Energy consumption indicators

Energy indicators are metrics that help analysts, policy makers, and researchers understand how energy consumption changes over time and compare changes in geographic regions, types of end user, or types of end use. For example, with the right amount of data, energy consumption indicators can assess how energy consumption changes after new technology, energy efficiency programs, or energy conservation efforts are introduced. These examples are just a few ways that you can use energy indicators to analyze energy markets.

Energy indicators can explore trends in total energy consumption or in a specific end-use sector or subsector. The four end-use sectors are commercial, industrial, residential, and transportation. Depending on data availability and the purpose of the analysis, the energy indicator could include total end-use energy consumption for one of the end-use sectors or energy consumption for a fuel's specific purpose within an end-use sector, among other options.

Types of indicators

Energy indicators have three major categories: absolute value, a ratio, or an index. The energy indicator you use will depend on the scope of your analysis, your purpose, and the data availability.

Type 1: Absolute value indicator

An absolute value is the easiest indicator to develop because it requires only energy consumption data—for example, energy consumption in the commercial sector. In addition to being easy to use, it can also be valuable to highlight where you should explore more. For example, you might notice an unexpected change from a long-run trend or a lack of a change following the start of new energy efficiency or conservation programs.

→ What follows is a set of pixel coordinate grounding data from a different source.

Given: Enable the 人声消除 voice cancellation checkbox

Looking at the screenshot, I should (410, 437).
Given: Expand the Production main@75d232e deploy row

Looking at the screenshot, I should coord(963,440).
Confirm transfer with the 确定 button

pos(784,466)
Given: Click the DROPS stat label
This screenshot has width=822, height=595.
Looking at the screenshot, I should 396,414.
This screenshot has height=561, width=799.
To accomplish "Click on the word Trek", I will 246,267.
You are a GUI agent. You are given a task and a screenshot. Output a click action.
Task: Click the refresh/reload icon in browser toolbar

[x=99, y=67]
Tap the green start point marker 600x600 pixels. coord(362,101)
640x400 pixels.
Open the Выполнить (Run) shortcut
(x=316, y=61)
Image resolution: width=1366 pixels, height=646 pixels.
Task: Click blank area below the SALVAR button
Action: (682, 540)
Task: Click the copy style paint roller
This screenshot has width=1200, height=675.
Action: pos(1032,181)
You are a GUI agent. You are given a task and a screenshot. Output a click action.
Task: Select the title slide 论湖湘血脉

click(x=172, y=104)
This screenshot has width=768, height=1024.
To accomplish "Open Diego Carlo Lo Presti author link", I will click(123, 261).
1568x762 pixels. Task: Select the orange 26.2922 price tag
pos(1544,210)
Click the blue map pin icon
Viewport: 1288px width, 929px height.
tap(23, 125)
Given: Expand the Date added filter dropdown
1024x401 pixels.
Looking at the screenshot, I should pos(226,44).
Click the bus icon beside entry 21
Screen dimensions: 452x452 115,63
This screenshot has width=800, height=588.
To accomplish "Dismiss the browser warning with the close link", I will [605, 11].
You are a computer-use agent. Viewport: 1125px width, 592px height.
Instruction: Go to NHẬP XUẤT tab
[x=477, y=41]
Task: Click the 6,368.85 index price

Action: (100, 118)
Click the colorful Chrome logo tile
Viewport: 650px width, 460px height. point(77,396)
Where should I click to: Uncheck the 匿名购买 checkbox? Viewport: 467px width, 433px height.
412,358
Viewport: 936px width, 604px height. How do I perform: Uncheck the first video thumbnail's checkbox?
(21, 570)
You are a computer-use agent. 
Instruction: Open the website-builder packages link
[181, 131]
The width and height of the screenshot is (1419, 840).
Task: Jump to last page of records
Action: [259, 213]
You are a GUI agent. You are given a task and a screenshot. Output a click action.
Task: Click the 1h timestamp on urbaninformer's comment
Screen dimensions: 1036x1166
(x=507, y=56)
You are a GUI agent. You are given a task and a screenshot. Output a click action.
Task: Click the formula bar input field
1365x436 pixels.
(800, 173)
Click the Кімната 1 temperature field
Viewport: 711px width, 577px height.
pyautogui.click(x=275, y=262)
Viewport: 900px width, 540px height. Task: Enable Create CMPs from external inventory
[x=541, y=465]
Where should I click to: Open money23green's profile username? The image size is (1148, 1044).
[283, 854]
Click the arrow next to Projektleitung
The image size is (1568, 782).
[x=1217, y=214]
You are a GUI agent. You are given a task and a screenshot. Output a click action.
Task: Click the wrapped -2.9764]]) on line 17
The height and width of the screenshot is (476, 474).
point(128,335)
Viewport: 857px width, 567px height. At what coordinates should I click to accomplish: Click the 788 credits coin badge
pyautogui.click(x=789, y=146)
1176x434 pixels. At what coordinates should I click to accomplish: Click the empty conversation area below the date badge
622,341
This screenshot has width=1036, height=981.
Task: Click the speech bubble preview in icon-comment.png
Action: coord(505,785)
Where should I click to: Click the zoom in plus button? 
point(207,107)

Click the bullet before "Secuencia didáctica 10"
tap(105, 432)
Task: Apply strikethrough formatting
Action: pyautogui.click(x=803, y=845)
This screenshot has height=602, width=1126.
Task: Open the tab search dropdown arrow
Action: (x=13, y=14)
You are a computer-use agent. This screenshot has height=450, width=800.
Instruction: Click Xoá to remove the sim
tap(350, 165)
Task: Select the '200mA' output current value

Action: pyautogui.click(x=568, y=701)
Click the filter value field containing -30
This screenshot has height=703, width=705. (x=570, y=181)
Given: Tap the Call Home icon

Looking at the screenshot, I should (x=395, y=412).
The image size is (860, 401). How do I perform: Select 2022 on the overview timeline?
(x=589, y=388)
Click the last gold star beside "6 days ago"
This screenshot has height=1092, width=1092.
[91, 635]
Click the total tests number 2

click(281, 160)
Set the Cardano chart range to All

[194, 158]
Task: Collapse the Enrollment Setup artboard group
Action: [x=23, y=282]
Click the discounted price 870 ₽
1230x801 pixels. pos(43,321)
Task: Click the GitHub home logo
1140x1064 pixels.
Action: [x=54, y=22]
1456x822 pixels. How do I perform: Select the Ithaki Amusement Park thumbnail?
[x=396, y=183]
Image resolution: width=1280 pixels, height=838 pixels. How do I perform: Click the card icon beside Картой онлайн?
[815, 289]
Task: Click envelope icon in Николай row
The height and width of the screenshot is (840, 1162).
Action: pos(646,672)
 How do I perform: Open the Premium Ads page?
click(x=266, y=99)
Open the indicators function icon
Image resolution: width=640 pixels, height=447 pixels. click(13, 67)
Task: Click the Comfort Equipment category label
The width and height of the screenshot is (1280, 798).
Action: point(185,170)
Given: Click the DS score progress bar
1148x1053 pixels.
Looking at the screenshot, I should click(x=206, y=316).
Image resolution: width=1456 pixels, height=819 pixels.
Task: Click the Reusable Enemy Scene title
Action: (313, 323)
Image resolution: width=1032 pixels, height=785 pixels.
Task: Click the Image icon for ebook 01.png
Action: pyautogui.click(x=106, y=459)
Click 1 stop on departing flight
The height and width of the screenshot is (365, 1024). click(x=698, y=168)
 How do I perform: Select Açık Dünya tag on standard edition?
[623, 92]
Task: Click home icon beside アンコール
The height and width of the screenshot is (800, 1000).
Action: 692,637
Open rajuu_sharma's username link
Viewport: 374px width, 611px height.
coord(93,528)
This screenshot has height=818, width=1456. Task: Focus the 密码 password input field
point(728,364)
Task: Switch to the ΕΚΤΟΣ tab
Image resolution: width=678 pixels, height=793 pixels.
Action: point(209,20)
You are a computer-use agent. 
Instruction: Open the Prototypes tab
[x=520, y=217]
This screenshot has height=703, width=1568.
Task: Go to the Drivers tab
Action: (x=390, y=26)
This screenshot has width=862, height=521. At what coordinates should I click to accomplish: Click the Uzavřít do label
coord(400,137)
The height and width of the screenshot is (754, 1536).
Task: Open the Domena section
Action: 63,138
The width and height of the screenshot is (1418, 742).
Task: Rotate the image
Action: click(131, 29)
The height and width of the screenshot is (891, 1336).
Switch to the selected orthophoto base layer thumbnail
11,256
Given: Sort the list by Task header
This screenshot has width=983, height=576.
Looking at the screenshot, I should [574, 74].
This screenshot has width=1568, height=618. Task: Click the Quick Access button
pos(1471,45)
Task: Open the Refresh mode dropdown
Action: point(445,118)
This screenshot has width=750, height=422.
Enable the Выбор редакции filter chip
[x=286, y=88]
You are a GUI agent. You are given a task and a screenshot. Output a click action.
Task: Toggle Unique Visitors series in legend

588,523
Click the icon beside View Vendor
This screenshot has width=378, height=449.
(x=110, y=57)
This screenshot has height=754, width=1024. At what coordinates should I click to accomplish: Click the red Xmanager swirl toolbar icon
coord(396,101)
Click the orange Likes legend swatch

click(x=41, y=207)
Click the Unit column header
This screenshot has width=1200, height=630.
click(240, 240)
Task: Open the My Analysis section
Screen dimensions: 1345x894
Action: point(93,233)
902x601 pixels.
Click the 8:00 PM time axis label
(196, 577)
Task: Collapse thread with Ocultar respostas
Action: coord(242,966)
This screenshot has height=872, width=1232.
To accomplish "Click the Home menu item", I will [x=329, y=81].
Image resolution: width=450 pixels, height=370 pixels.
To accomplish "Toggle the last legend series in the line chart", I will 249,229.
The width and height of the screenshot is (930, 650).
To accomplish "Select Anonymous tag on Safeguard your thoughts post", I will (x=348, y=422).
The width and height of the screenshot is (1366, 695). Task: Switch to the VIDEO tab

The benefits of the absolute value indicator hint at the limitations of the indicator. The absolute value indicator lacks context about why changes occur. Using the commercial sector example, reduced energy consumption could be due to a new energy efficiency or conservation program, an economic downturn, or mild winter or summer weather that require less energy-intensive heating and air conditioning. For example, from the absolute indicator alone, we don't know why Texas total energy consumption decreased between 2000 and 2010 then increased between 2010 and 2020.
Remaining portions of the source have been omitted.